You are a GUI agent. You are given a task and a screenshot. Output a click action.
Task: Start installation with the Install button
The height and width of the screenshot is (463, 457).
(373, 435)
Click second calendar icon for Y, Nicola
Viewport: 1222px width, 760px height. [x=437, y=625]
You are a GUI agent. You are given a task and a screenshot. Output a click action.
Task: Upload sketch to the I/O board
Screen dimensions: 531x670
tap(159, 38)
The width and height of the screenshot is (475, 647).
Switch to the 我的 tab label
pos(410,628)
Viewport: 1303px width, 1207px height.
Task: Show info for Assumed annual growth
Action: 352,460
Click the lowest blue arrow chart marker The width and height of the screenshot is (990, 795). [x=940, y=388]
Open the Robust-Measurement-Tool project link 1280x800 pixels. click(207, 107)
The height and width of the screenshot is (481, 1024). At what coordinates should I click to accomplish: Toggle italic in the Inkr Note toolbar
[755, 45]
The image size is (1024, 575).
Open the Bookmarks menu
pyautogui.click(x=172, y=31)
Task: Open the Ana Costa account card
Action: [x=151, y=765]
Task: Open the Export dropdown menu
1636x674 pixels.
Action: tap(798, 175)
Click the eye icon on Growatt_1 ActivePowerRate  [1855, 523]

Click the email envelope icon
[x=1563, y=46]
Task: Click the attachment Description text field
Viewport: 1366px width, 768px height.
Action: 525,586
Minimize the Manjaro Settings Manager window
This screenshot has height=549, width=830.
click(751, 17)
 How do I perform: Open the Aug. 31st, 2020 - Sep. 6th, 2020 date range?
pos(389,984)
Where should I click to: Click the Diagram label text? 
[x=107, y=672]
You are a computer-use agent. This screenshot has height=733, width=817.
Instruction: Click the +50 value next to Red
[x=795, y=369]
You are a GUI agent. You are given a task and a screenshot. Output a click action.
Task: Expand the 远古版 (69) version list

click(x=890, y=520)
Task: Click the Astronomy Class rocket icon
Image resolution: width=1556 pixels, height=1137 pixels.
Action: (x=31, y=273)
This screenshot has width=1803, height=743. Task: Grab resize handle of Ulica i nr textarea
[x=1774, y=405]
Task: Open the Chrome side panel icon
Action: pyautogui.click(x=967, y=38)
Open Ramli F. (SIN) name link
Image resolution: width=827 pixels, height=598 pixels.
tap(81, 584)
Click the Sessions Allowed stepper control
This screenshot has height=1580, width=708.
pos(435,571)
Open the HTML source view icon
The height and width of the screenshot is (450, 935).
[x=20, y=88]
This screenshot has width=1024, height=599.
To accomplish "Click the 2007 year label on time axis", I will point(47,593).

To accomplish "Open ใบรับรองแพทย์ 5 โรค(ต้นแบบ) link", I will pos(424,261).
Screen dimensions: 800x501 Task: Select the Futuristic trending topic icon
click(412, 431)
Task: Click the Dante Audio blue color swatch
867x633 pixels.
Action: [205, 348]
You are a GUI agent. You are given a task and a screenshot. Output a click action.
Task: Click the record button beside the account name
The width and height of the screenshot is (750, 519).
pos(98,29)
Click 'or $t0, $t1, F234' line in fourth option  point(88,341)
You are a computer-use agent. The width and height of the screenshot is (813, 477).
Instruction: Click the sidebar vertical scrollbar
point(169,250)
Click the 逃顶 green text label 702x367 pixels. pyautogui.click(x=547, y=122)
____________________
* [Task objective] Write the material above out in full, exactly as it reads.

* [Response]
You are a GUI agent. You are given a task and a screenshot. Output a click action.
Task: Start installation with the Install button
The height and width of the screenshot is (463, 457).
(373, 435)
Click second calendar icon for Y, Nicola
Viewport: 1222px width, 760px height. [x=437, y=625]
You are a GUI agent. You are given a task and a screenshot. Output a click action.
Task: Upload sketch to the I/O board
Screen dimensions: 531x670
tap(159, 38)
The width and height of the screenshot is (475, 647).
Switch to the 我的 tab label
pos(410,628)
Viewport: 1303px width, 1207px height.
Task: Show info for Assumed annual growth
Action: 352,460
Click the lowest blue arrow chart marker The width and height of the screenshot is (990, 795). [x=940, y=388]
Open the Robust-Measurement-Tool project link 1280x800 pixels. click(207, 107)
The height and width of the screenshot is (481, 1024). At what coordinates should I click to accomplish: Toggle italic in the Inkr Note toolbar
[755, 45]
The image size is (1024, 575).
Open the Bookmarks menu
pyautogui.click(x=172, y=31)
Task: Open the Ana Costa account card
Action: [x=151, y=765]
Task: Open the Export dropdown menu
1636x674 pixels.
Action: tap(798, 175)
Click the eye icon on Growatt_1 ActivePowerRate  [1855, 523]

Click the email envelope icon
[x=1563, y=46]
Task: Click the attachment Description text field
Viewport: 1366px width, 768px height.
Action: 525,586
Minimize the Manjaro Settings Manager window
This screenshot has height=549, width=830.
click(751, 17)
 How do I perform: Open the Aug. 31st, 2020 - Sep. 6th, 2020 date range?
pos(389,984)
Where should I click to: Click the Diagram label text? 
[x=107, y=672]
You are a computer-use agent. This screenshot has height=733, width=817.
Instruction: Click the +50 value next to Red
[x=795, y=369]
You are a GUI agent. You are given a task and a screenshot. Output a click action.
Task: Expand the 远古版 (69) version list

click(x=890, y=520)
Task: Click the Astronomy Class rocket icon
Image resolution: width=1556 pixels, height=1137 pixels.
Action: (x=31, y=273)
This screenshot has width=1803, height=743. Task: Grab resize handle of Ulica i nr textarea
[x=1774, y=405]
Task: Open the Chrome side panel icon
Action: pyautogui.click(x=967, y=38)
Open Ramli F. (SIN) name link
Image resolution: width=827 pixels, height=598 pixels.
tap(81, 584)
Click the Sessions Allowed stepper control
This screenshot has height=1580, width=708.
pos(435,571)
Open the HTML source view icon
The height and width of the screenshot is (450, 935).
[x=20, y=88]
This screenshot has width=1024, height=599.
To accomplish "Click the 2007 year label on time axis", I will point(47,593).

To accomplish "Open ใบรับรองแพทย์ 5 โรค(ต้นแบบ) link", I will pos(424,261).
Screen dimensions: 800x501 Task: Select the Futuristic trending topic icon
click(412, 431)
Task: Click the Dante Audio blue color swatch
867x633 pixels.
Action: [205, 348]
You are a GUI agent. You are given a task and a screenshot. Output a click action.
Task: Click the record button beside the account name
The width and height of the screenshot is (750, 519).
pos(98,29)
Click 'or $t0, $t1, F234' line in fourth option  point(88,341)
You are a computer-use agent. The width and height of the screenshot is (813, 477).
Instruction: Click the sidebar vertical scrollbar
point(169,250)
Click the 逃顶 green text label 702x367 pixels. pyautogui.click(x=547, y=122)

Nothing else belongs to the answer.